Hi,
I have been using torch.nn.functional.grad.conv3d_weight
to compute the gradient of the convolution kernel, but I have noticed that it uses much more memory than whatever method Autograd is calling. For context, I am working on implementing a form of reversible networks. These networks do not need to store activations in the forward pass, so I am avoiding the use of PyTorch’s autograd and writing my own backward method to take advantage of the memory efficiencies of these architectures.
More specifically the line:
grad_output = grad_output.repeat(1, in_channels // groups, 1, 1, 1)
creates a very large intermediate tensor when in_channels
is large.
I noticed this during training, so I have seperated it out into this simple script in hopes of finding a better way to do this.
import torch
import torch.nn.functional as F
import argparse
def byte2mb(x):
return x*1e-6
def mem_report():
for obj in gc.get_objects():
if torch.is_tensor(obj):
print(type(obj), obj.size())
def check_mem(report=False):
mem_alloc = byte2mb(torch.cuda.memory_allocated())
mem_cached = byte2mb(torch.cuda.memory_cached())
if report:
mem_report()
print('Mem Alloc: %6.2f, Mem Cached: %6.2f' % (mem_alloc, mem_cached))
if __name__ == "__main__":
parser = argparse.ArgumentParser()
parser.add_argument('--no_autograd', dest='no_autograd', action='store_true')
args = parser.parse_args()
device = 'cuda:0' if torch.cuda.is_available() else 'cpu'
kernel_size = 3
# Define an input tensor and a convolution kernel
(N, C, D, W, H) = (1,64,64,128,128)
x = torch.rand(N, C, D, W, H).to(device)
K = torch.rand(C, C, kernel_size, kernel_size, kernel_size, requires_grad=True).to(device)
# Compute gradients without auto grad
if args.no_autograd:
with torch.no_grad():
y = F.conv3d(x, K, padding=kernel_size//2)
dy = torch.ones_like(y)
dK = F.grad.conv3d_weight(x, K.shape, dy, padding=kernel_size//2)
else:
# Compute gradients with auto grad
y = F.conv3d(x, K, padding=kernel_size//2)
loss = y.sum()
loss.backward()
check_mem()
When ran, I get:
$ python test_conv3d_backward.py
Mem Alloc: 537.31, Mem Cached: 807.40
$ python test_conv3d_backward.py --no_autograd
Traceback (most recent call last):
File "test_conv3d_backward.py", line 42, in <module>
dK = F.grad.conv3d_weight(x, K.shape, dy, padding=kernel_size//2)
File ".../python3.7/site-packages/torch/nn/grad.py", line 287, in conv3d_weight
grad_output = grad_output.repeat(1, in_channels // groups, 1, 1, 1)

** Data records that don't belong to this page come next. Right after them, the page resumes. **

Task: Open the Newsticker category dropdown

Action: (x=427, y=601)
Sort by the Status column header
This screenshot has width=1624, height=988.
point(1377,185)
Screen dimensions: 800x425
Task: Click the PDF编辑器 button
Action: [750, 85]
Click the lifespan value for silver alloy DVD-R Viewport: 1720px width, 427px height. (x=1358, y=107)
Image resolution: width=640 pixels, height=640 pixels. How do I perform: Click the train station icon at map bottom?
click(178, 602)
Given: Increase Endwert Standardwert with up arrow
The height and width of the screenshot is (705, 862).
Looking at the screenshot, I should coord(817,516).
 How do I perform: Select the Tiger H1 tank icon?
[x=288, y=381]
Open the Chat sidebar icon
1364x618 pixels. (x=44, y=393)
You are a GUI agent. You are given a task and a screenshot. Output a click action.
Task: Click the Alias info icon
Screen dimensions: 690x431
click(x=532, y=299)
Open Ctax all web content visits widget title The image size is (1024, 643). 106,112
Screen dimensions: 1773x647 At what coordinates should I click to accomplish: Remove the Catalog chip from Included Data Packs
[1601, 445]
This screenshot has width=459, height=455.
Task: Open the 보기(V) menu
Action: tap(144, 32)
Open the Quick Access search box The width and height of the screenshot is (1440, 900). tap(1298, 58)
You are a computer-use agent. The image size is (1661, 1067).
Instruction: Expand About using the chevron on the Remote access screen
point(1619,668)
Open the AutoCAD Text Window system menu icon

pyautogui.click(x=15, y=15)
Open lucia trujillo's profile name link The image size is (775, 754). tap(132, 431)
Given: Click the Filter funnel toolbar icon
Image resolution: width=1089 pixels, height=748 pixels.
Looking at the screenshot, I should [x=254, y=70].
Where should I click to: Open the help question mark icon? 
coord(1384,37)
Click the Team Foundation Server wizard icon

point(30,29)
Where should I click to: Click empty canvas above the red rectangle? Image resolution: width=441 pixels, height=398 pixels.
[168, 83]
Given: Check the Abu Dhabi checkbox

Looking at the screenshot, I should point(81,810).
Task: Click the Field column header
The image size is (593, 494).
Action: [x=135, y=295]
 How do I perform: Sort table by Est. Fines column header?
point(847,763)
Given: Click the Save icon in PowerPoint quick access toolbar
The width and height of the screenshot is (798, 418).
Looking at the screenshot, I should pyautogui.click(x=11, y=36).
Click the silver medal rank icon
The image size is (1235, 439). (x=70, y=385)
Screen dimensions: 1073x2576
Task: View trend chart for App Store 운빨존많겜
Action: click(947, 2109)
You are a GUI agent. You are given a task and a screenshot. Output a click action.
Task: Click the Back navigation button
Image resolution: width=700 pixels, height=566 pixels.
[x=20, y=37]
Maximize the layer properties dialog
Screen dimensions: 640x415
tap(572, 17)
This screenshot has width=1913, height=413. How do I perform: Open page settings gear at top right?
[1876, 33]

RuntimeError: CUDA out of memory. Tried to allocate 16.00 GiB (GPU 0; 10.76 GiB total capacity; 768.42 MiB already allocated; 9.07 GiB free; 770.00 MiB reserved in total by PyTorch)
This test is not very specific, but clearly Autograd is calling a different method that doesn’t require creating the 16GB intermediate tensor.
Is there anyway for me to call that method directly? Ideally I would like to call the ConvBackward method that AutoGrad is using, however I am sure that this is done in C++. A few years ago apaszke said that it wasn’t possible, but there have been some more recent disscussions where people wrote their own C++ extension.
Thanks